The loss of squirrels is a showing of the changing enviroment in Sakinu’s world

As I said this is a collection of stories that start when the fictional version of Sakinu was growing up and is taught by his father the hunting techniques of his forefathers. The first two chapters are about Flying squirrels and Wild boar both staples of the tribe. But what is noted by the young Sakinu is the loss of flying squirrels from his younger days when they could be seen in the village to now they have to find them and then they are hard to catch than they use to be. A story of the local monkeys and the observance of when the King monkey of the tribe that lives by them dies and leads to a power vacuum that they see cause a fight as other tribes fight to gain ground and become kings themselves almost human-like the way he told it then we see the importance of Millet and his grandparents that both had field growing this crop that forms tha backbone of what they eat. Then as he ages and the rites of passage drinking then the later parts of the book see the adult looking at his world that is changing as the Han Chinese have shrunk the lands of his people and he has also seen the young of his tribe lose skills. They have to leave to Taipei or to the sea to get by and their own histroy is slipping. The last part sees him marrying his father is there his father is the harsh man but one that is a connection to the past here.
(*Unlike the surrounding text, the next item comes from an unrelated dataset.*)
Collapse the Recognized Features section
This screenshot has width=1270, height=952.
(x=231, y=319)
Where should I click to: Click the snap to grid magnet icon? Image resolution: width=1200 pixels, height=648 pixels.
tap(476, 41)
My Maternal Grandfather and grandmother have always loved to sing. They like to drink fresh national milk, Mr. Brown coffee, and millet wine. Sometimes they ask me to go to the corner shop to buy them thousand-year-old eggs to go with the wine. When they are a bit drunk, they start to sing love songs, both Paiwanese songs, and Old Japanese song. Sometimes they even throw in an old Taiwanese song.

His family keep there history alive

This is an ode to a tribe of indigenous people that I knew little about they have a language that is related to the pacific tongues of other indigenous tribes of the Pacific. Sakinu is trying to keep his tribe alive and here in this collection of stories he has a wonderfully evocative world that has a connection to a lost past in many places from the image if his father wrestling with creatures in wellys and not much more. He weaves a world that even in his lifetime is shrinking even more this is a book of his people and an important work. I’m not sure there are many other works around his people available in English. It evokes the past lost community the passing of knowledge from father to son those traditions to survive that have been lost to most of the world. One man’s life captures a world that it’s shrinking. Fair to say I loved this book this is what I read books in translation for those couple of times a year discoveries that set me as a reader alight. Another gem from Honford star that has been bringing us some great Asian fiction.